The Death of the General Physical Exam

A Best Evidence Review

Charles P. Vega, MD


March 05, 2013

In This Article

Commentary: Personalized Care in a Cost-Cutting Era

We are promised an age of personalized medicine. Diagnostic procedures and even drug therapies should be tailor-made to maximize their positive impact on individual patients. Yet, the general health examination runs counter to this principle. We as physicians often spend precious time checking off the same boxes for a 22-year-old woman as for an 82-year-old man.

Meanwhile, important health prevention goals may actually be inhibited by the sheer comprehensive nature of the general examination. Adolescent vaccination rates lag well behind the goals for coverage, with less than 50% of adolescents being up to date for some vaccines.[1] Similarly, a study of 708 physicians found that only 47% of this group was providing chlamydia screening for sexually active adolescent girls.[2]

Health maintenance adherence among adults is not much better. The rate of colorectal cancer screening among individuals aged 50 years or older has improved, but the overall rate of screening remains only 55%.[3] The rate of influenza vaccination among adults is a paltry 36%, and only one half of older adults receive routine vaccination against pneumococcus.[4]

How do we improve these important health milestones in an era of both expanding technology and a focus on cutting costs? The answer seems to center on the use of technology and decision support. Multiple studies have demonstrated that interventions to remind health practitioners when to use preventive services are effective in improving the delivery of these services.[5,6,7] Even more exciting is the possibility of involving patients more actively in the decision-support model, thus empowering them toward wellness.[8]

To be fair, the current systematic review did not include research focused exclusively on general health checks among older adults. These patients may be more likely to benefit from a health maintenance visit because they have a longer list of preventive health goals and also are more likely to have undiagnosed and serious chronic illness. It will be interesting to witness whether the new provision for a routine health examination for seniors not only increases the rate of screening tests and vaccinations, but also has real clinical benefits.

In the larger sense, however, the routine physical examination can only survive by incorporating technology and shared decision-making to emphasize evidence-based goals of preventive medicine. All healthcare professionals should be practicing preventive medicine, and significant deviations in practice patterns should be resolved through the use of incentives.

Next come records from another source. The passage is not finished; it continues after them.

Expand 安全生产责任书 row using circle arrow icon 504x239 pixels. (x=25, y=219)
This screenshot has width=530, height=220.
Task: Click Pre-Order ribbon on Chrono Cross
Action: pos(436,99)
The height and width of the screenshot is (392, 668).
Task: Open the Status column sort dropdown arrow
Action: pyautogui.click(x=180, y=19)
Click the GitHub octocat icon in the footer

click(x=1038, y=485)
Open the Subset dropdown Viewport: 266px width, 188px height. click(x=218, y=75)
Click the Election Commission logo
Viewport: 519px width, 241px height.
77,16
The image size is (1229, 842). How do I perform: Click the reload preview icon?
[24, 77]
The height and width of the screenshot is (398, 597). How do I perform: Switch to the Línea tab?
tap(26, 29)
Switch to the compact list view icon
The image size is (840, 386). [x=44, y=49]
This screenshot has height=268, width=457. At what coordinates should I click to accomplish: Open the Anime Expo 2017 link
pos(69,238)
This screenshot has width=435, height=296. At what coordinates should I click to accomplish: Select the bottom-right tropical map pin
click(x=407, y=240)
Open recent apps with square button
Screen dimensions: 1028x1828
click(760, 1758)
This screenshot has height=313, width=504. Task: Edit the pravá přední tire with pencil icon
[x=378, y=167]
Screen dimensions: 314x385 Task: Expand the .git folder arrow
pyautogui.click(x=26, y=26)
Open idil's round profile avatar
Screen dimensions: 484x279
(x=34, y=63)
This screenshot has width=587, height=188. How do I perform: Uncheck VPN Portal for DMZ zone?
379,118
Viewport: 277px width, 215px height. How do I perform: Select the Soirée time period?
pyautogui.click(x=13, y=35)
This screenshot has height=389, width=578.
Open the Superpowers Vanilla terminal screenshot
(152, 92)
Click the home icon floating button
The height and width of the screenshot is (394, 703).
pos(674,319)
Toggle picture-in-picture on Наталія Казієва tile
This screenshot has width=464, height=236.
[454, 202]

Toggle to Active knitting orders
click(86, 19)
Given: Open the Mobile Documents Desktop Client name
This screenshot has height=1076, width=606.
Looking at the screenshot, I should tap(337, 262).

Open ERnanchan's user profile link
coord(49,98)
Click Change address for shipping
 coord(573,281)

If the routine general examination instead continues to feature a broad review of systems with unnecessary additional testing, such as complete blood counts and chemistry panels, it is time to leave it behind as a medical anachronism. We have more important things to do, and our patients will be healthier for it.

Clinical Pearls

  • In the current study, the general health examination for adults between 18 and 65 years of age failed to improve overall or disease-specific rates of mortality.

  • General health examinations failed to improve the risk for major health events, such as myocardial infarction, but they were associated with an increased incidence of previously undiagnosed chronic disease.

  • There were few data on whether the general health examination affected the use of healthcare resources or rates of disability.

  • The general physical examination among adults should focus on specific evidence-based goals of preventive medicine, and not broad reviews for potential disease. Decision-support technology can help make these visits more effective.